**Your objective**
Exact copy, pictures excluded: set down only the lines from the one with "Screen dimensions: 708x728" through the end of the entries, keeping both end lines.

[Start of Attachment]

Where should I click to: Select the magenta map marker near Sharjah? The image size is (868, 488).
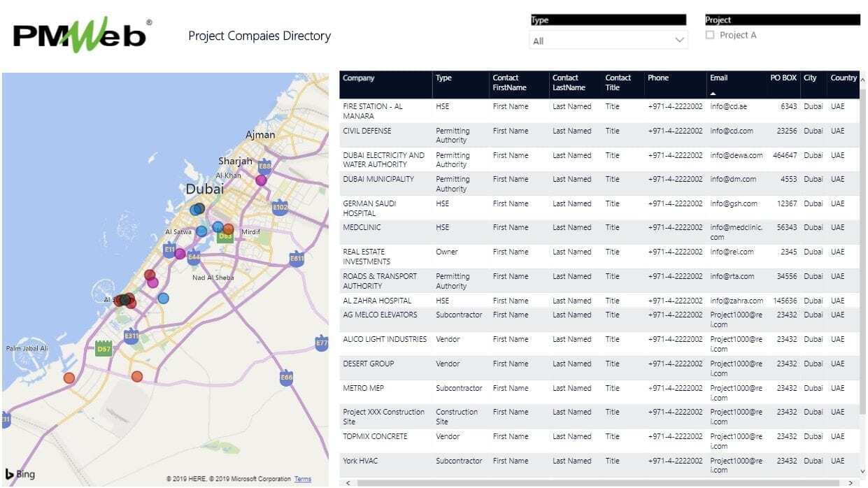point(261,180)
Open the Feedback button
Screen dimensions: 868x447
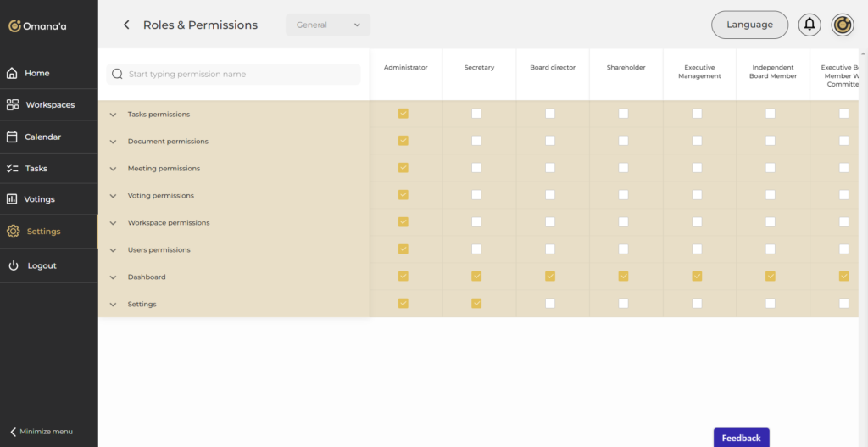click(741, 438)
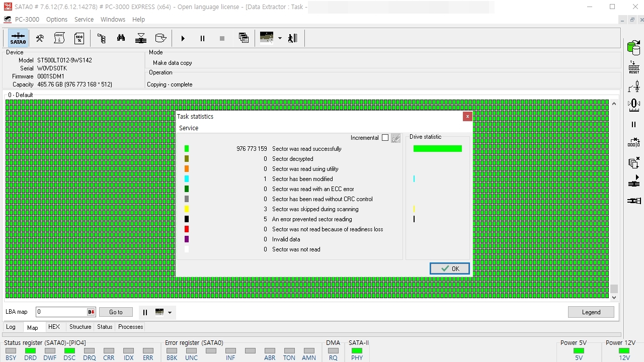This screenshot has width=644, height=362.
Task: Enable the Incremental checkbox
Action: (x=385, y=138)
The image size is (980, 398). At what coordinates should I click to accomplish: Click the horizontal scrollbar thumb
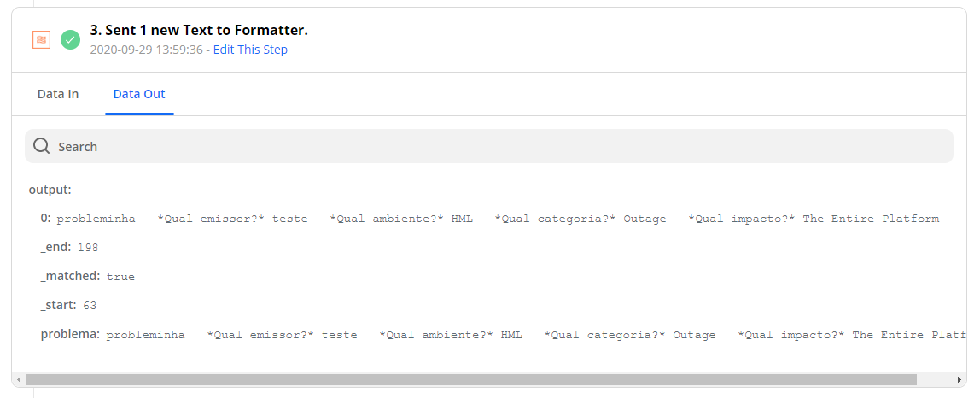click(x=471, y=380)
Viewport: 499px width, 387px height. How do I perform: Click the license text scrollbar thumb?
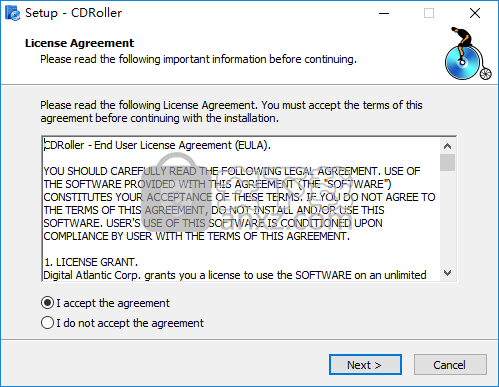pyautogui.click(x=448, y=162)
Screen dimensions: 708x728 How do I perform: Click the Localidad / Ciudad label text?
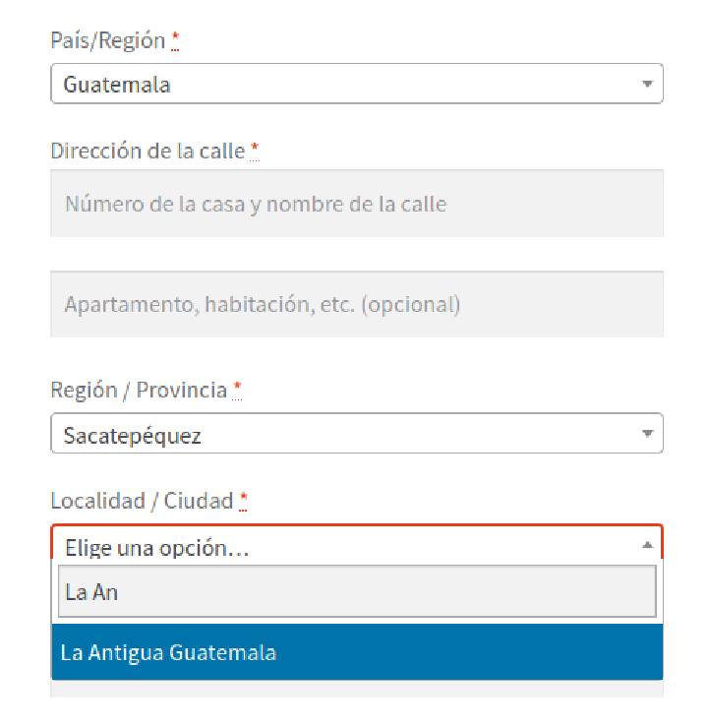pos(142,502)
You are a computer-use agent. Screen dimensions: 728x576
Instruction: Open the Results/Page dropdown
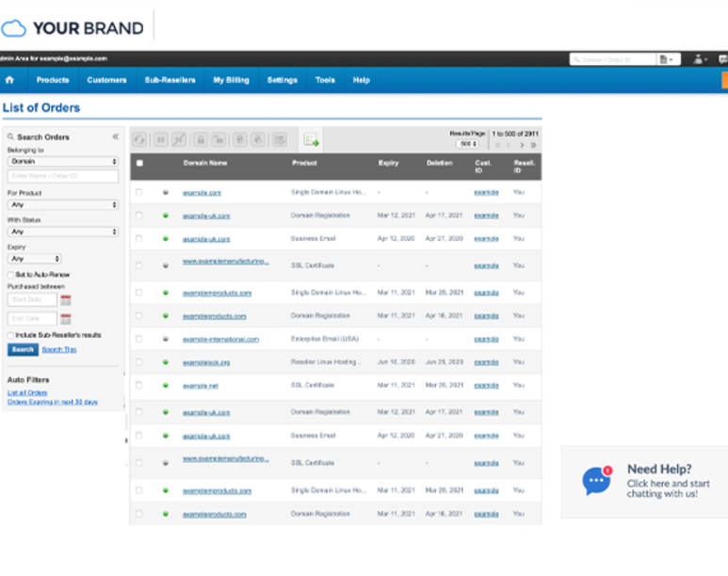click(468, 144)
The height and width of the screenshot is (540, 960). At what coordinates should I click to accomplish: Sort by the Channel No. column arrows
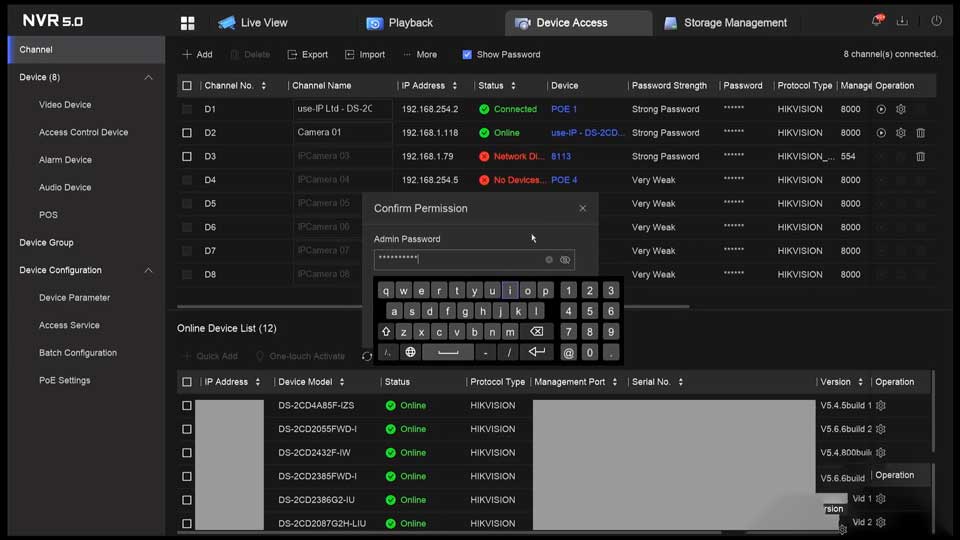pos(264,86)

[End of Attachment]

**Task response**
Screen dimensions: 708x728 How do I perform: Click the Localidad / Ciudad label text?
pos(142,502)
You are a computer-use agent. Screen dimensions: 728x576
Instruction: Open the Results/Page dropdown
click(468, 144)
The height and width of the screenshot is (540, 960). At what coordinates should I click to accomplish: Sort by the Channel No. column arrows
pos(264,86)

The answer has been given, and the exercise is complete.